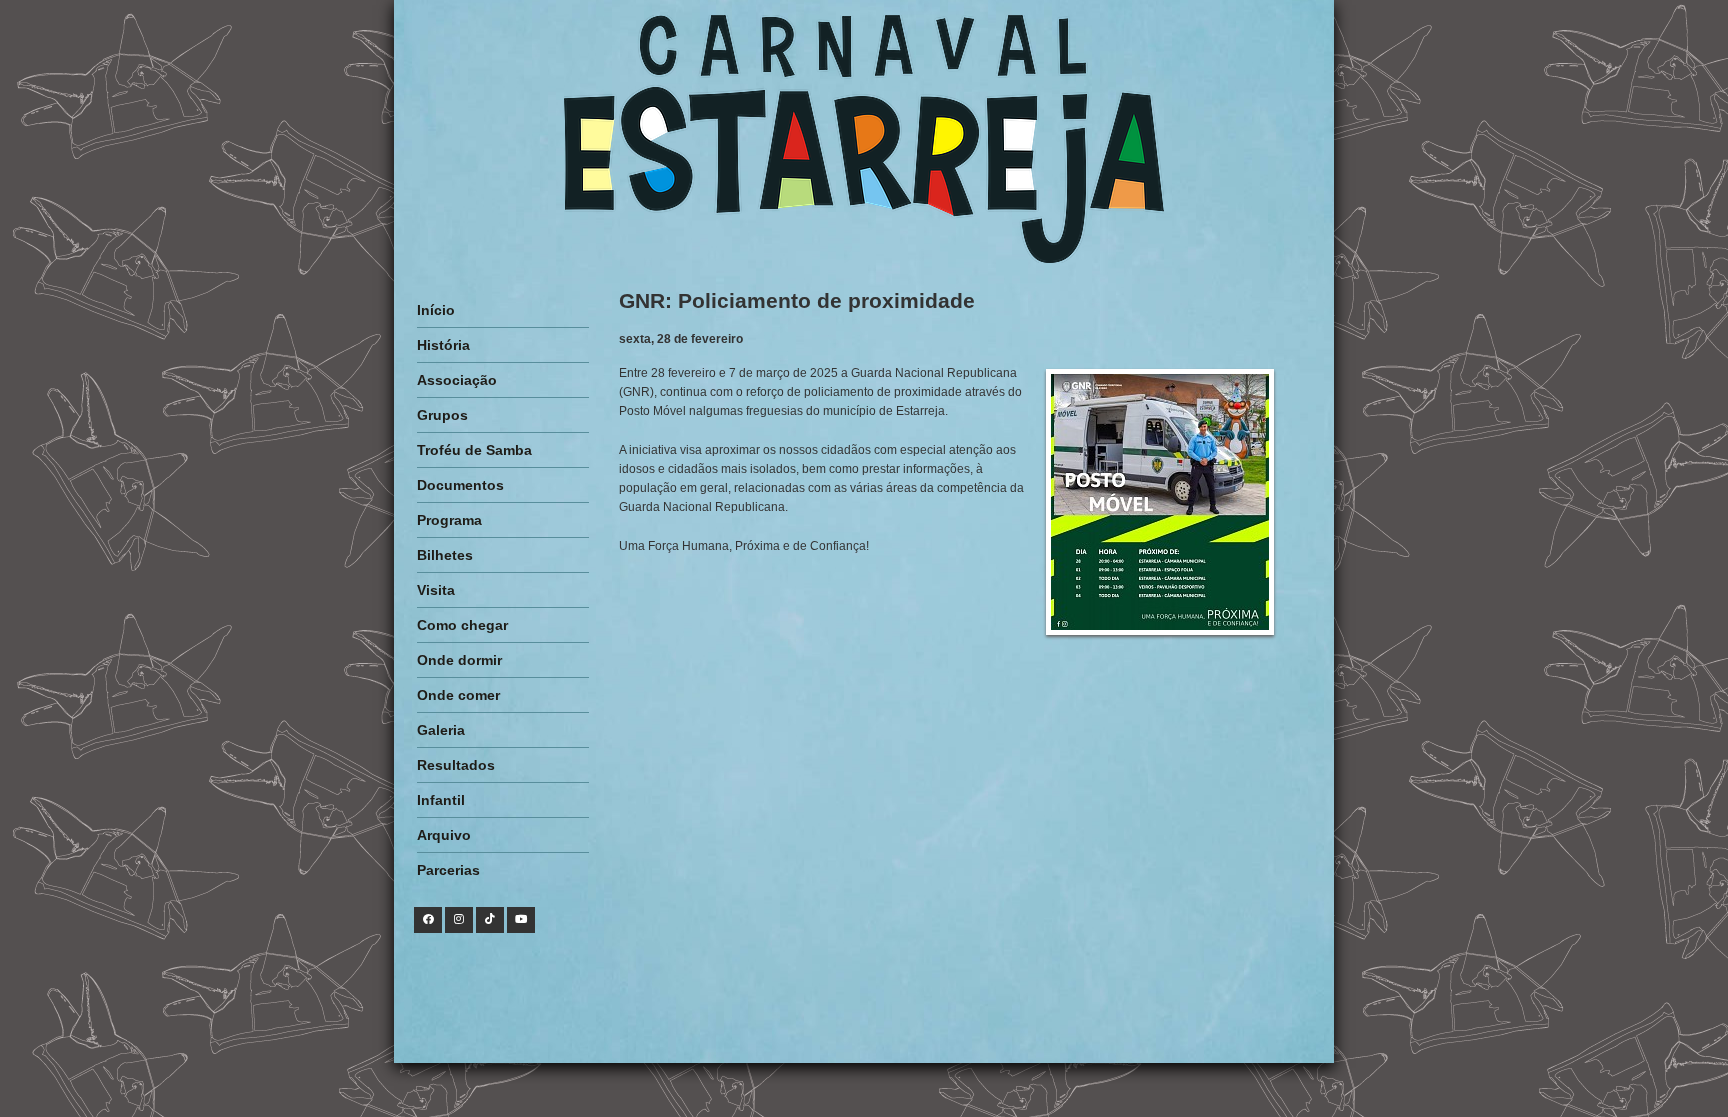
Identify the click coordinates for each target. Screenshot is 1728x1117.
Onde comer (458, 695)
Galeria (441, 730)
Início (436, 310)
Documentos (460, 485)
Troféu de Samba (474, 450)
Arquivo (444, 835)
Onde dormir (459, 660)
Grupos (442, 415)
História (443, 345)
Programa (449, 520)
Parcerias (448, 870)
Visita (436, 590)
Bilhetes (445, 555)
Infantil (441, 800)
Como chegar (462, 625)
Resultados (456, 765)
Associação (457, 380)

^^^^^^^^^^^^^^^^

_EXERCISE DETAILS_
Should a record include a picture, drop the picture and write out the remainder exactly.

_SOLUTION TO THE PROBLEM_
Identify the click coordinates for each target. Screenshot is 1728x1117.
Onde comer (458, 695)
Galeria (441, 730)
Início (436, 310)
Documentos (460, 485)
Troféu de Samba (474, 450)
Arquivo (444, 835)
Onde dormir (459, 660)
Grupos (442, 415)
História (443, 345)
Programa (449, 520)
Parcerias (448, 870)
Visita (436, 590)
Bilhetes (445, 555)
Infantil (441, 800)
Como chegar (462, 625)
Resultados (456, 765)
Associação (457, 380)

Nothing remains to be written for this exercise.